*What to produce*.
Can you return the records below exactly as they stand, but only from the first line through the one with "Open WhatsApp from"?

(Saved data entries)
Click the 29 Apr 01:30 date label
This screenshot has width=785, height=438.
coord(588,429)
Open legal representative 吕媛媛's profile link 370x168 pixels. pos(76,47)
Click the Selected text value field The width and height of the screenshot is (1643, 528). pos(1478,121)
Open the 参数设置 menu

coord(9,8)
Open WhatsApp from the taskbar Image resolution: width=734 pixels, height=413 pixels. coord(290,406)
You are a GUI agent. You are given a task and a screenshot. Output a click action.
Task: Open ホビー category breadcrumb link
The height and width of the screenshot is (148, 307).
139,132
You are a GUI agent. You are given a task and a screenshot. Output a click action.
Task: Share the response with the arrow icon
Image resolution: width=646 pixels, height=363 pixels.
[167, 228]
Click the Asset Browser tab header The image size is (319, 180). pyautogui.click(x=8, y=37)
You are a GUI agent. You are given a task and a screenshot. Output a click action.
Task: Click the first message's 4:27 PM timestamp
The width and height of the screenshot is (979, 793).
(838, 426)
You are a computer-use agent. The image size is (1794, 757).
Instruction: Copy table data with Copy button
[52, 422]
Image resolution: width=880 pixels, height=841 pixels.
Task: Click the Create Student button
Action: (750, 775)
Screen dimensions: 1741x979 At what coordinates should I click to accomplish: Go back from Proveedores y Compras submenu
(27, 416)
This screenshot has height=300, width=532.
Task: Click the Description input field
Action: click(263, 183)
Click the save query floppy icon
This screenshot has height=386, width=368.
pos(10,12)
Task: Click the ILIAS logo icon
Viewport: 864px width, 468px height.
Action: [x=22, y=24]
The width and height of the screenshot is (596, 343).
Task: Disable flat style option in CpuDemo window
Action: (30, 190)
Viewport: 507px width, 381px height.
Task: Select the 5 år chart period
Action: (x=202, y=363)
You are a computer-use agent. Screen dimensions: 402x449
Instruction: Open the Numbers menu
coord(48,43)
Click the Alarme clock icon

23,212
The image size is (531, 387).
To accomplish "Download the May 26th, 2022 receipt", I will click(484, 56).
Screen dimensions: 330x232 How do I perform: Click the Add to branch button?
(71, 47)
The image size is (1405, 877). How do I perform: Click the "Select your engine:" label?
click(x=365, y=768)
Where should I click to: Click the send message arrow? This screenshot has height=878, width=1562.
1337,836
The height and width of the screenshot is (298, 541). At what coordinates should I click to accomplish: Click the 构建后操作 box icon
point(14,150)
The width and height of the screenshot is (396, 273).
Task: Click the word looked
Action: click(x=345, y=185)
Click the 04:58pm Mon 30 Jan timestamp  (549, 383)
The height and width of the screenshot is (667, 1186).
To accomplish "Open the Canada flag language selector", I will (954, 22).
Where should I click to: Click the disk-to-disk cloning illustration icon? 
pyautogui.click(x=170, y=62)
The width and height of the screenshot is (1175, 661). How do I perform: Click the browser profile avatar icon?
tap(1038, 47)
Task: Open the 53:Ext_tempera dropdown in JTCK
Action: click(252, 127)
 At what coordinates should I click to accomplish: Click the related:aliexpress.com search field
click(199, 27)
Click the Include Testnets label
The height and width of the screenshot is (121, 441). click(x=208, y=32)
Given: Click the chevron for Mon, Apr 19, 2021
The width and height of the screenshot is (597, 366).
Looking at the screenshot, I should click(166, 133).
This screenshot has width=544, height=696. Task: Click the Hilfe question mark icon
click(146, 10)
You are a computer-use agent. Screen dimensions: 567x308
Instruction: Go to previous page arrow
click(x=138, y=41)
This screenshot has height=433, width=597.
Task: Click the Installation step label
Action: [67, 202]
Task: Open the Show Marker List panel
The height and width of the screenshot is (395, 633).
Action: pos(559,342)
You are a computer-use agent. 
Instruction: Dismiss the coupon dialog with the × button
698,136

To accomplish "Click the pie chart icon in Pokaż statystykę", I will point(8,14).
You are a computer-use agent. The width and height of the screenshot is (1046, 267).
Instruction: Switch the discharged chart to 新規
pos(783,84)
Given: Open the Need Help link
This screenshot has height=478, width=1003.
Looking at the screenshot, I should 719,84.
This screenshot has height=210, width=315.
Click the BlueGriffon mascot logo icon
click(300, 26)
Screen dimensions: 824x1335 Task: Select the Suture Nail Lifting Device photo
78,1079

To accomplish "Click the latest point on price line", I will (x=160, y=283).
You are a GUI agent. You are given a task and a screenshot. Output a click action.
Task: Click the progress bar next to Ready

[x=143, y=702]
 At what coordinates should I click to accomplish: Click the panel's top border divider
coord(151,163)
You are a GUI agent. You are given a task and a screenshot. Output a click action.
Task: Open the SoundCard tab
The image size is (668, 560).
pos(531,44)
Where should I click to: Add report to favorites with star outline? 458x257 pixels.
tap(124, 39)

*Answer section*.
Click the 29 Apr 01:30 date label
This screenshot has width=785, height=438.
coord(588,429)
Open legal representative 吕媛媛's profile link 370x168 pixels. pos(76,47)
Click the Selected text value field The width and height of the screenshot is (1643, 528). pos(1478,121)
Open the 参数设置 menu

coord(9,8)
Open WhatsApp from the taskbar Image resolution: width=734 pixels, height=413 pixels. coord(290,406)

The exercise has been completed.